(Rows from a screen grounding dataset)
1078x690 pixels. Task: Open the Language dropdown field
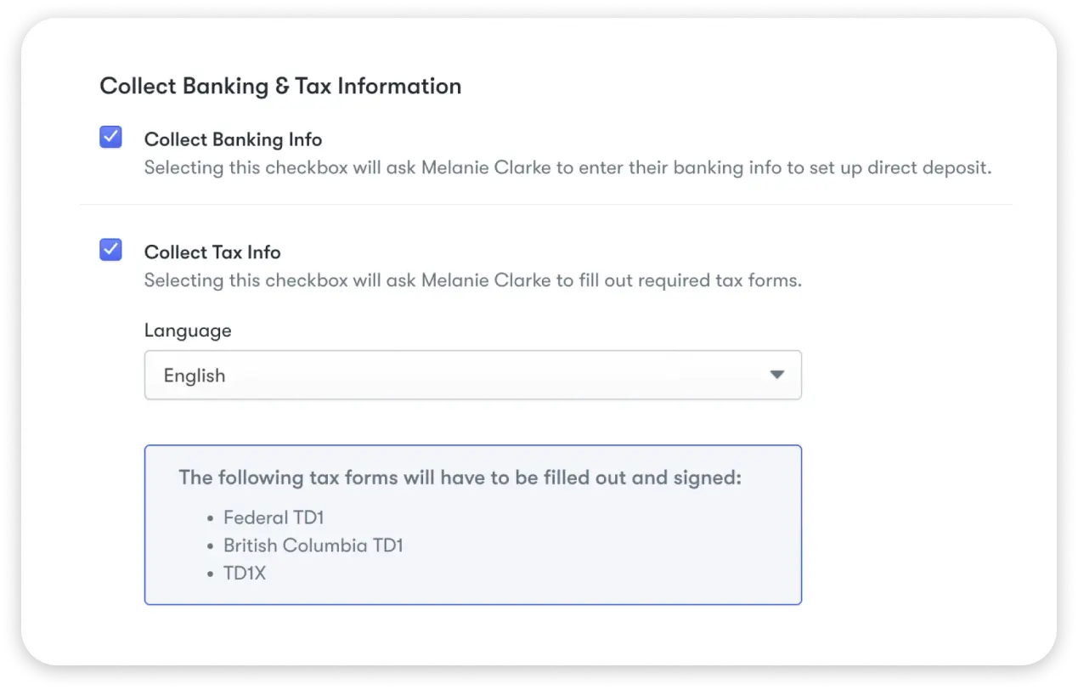point(472,376)
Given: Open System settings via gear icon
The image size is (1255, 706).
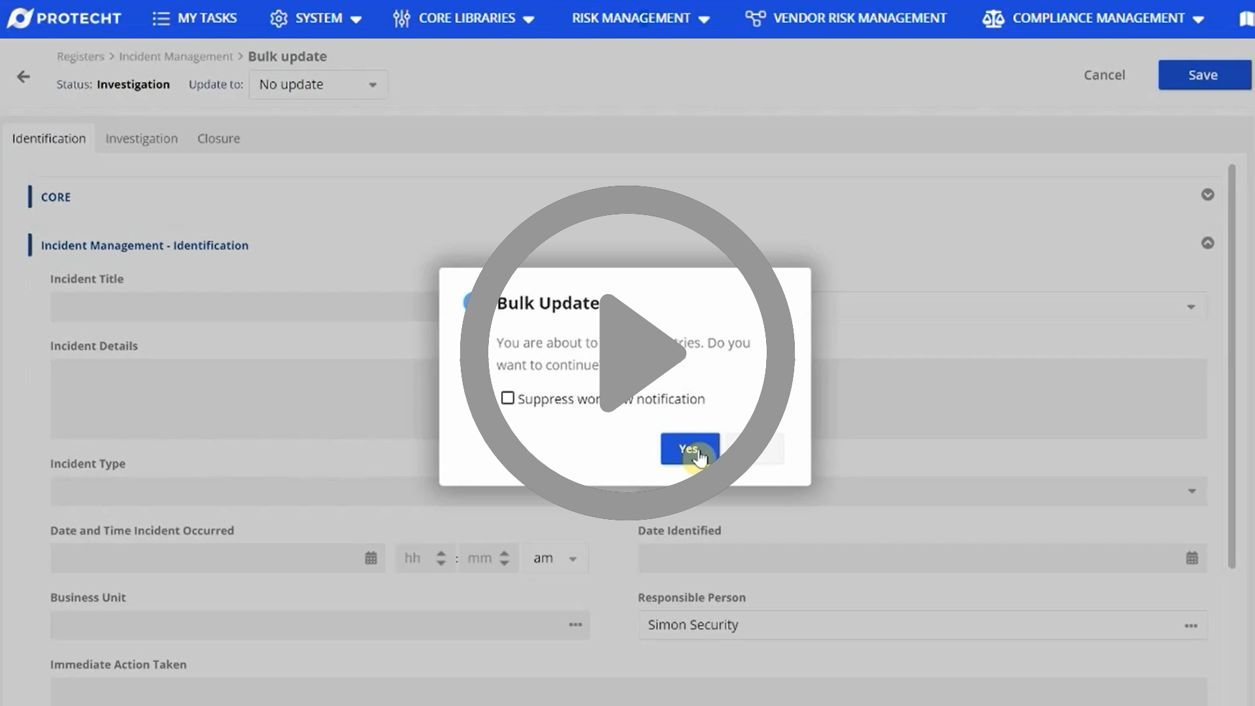Looking at the screenshot, I should (279, 18).
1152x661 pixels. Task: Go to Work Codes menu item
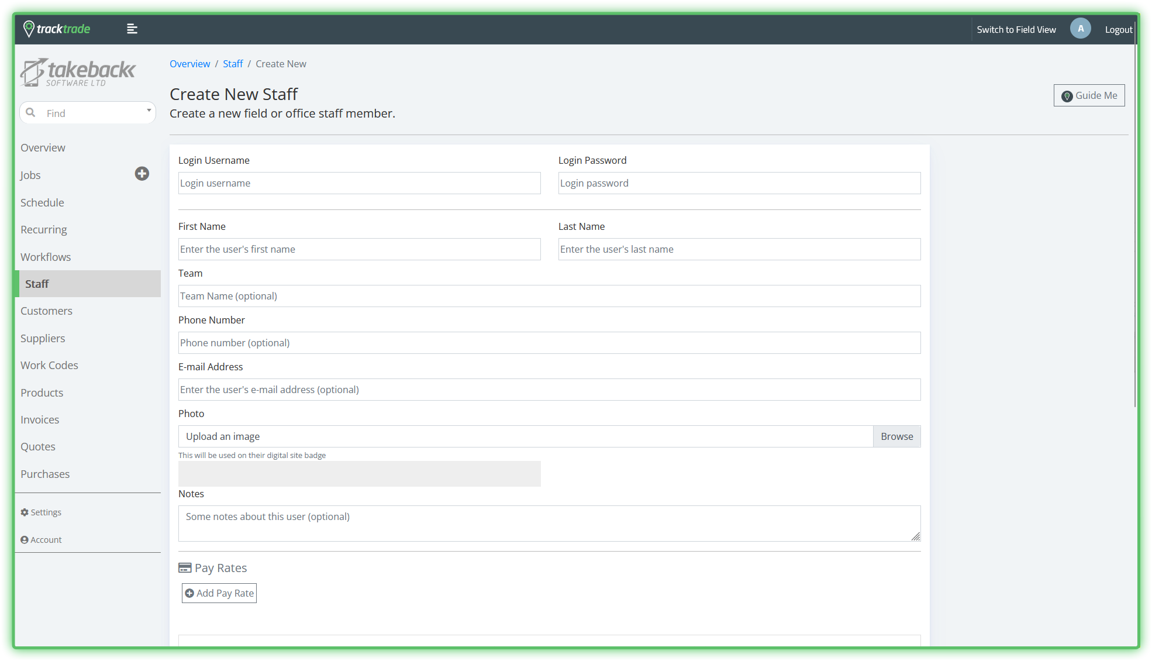(49, 366)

◆ AIM: Collect every line in the data above that contains the string "pixels". Only matches with the same letter case count.

◆ RESPONSE TO THIS EXERCISE:
1078x690 pixels. Task: Open the Language dropdown field
1152x661 pixels. Task: Go to Work Codes menu item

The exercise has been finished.